But Iowa City’s justice center opposition has included a faction with a different objection: They don’t want the county to put so many people in jail in the first place.

Maybe it’s because of the city’s heritage (See: Iowa City, People’s Republic of). Maybe it’s because our police arrest more than a city’s average share of young drunks (See University of Iowa, Parties).

The county’s jail and courthouse facilities are woeful. About 100 inmates are crammed into a jail space designed for half that many bodies; dozens more are shipped out daily to facilities in nearby counties.

The 100-plus-year-old courthouse has too few courtrooms, little meeting and storage space, and lacks modern security.

It’s up to voters to approve the $46.8 million bond issue that would greenlight construction of a 153,800-square-foot justice center that would address all those inadequacies.

Still, a number of folks here have long opposed building a new justice center because they think it only encourages a system that already puts too many people behind bars, and which disproportionately punishes poor folks and people of color.

Their ideological objections had the very real effect of helping to tank the last jail referendum more than a decade ago. Officials aren’t taking any chances this time, holding forums and offering tours of current facilities to help voters understand the need.

It seems they’ve changed at least one mind: Respected blogger and super-lefty John Deeth did an about-face on the issue just over a week ago, making what he called the “biggest liberal flip-flop since Birkenstocks were invented” — urging his fellow former “no” voters to do the same.

Voting against the justice center means endangering improvements that will protect the rights of inmates to consult with attorneys in private, to visit with family and friends, to take part in programming and to have their day in court, he writes.

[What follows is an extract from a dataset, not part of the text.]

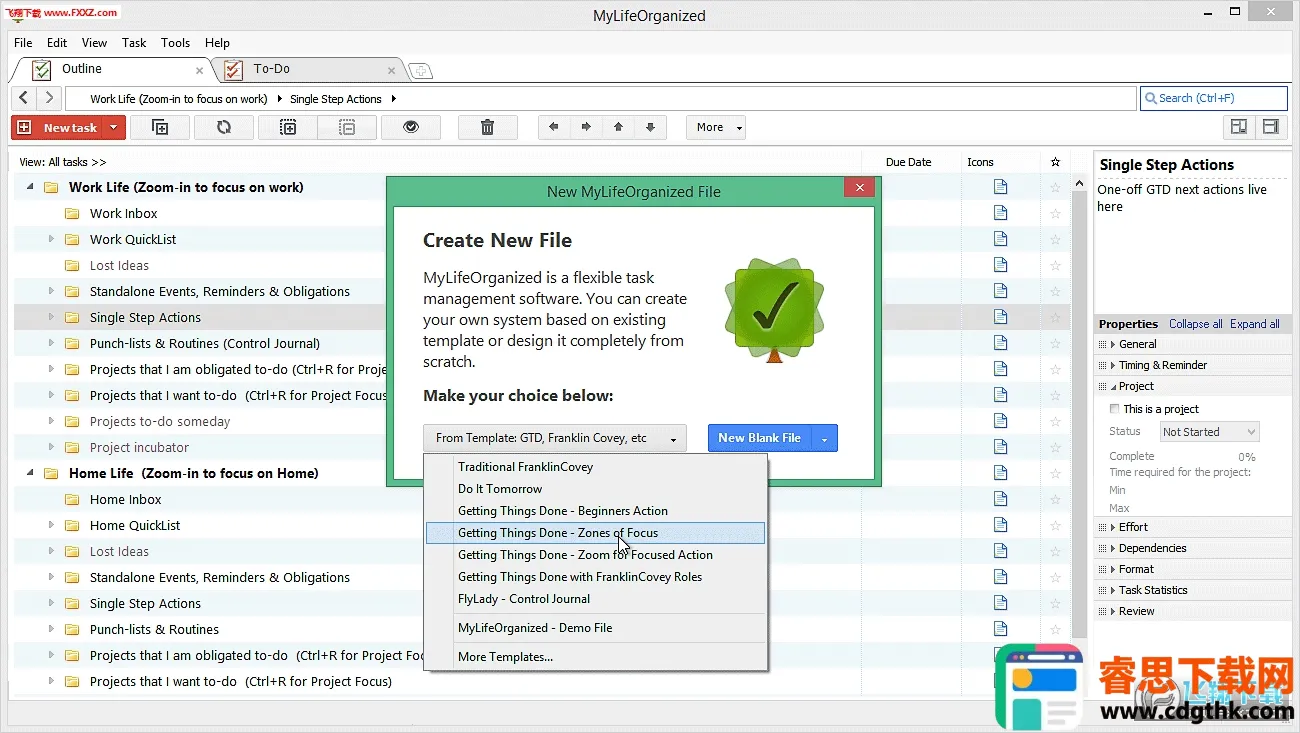Viewport: 1300px width, 733px height.
Task: Click the navigate back arrow button
Action: [24, 98]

It will help ensure the safety of jurors, victims, witnesses, the public and even the accused. He’s right.

Deeth’s change of heart could help give the justice center referendum the push it needs to pass this time — let’s hope it does.

The principled stance of symbolic “no” voters might cost those voters very little. But, as Deeth came to realize, it is county employees and jail inmates, as well as citizens who would access the courts, who will pay the price.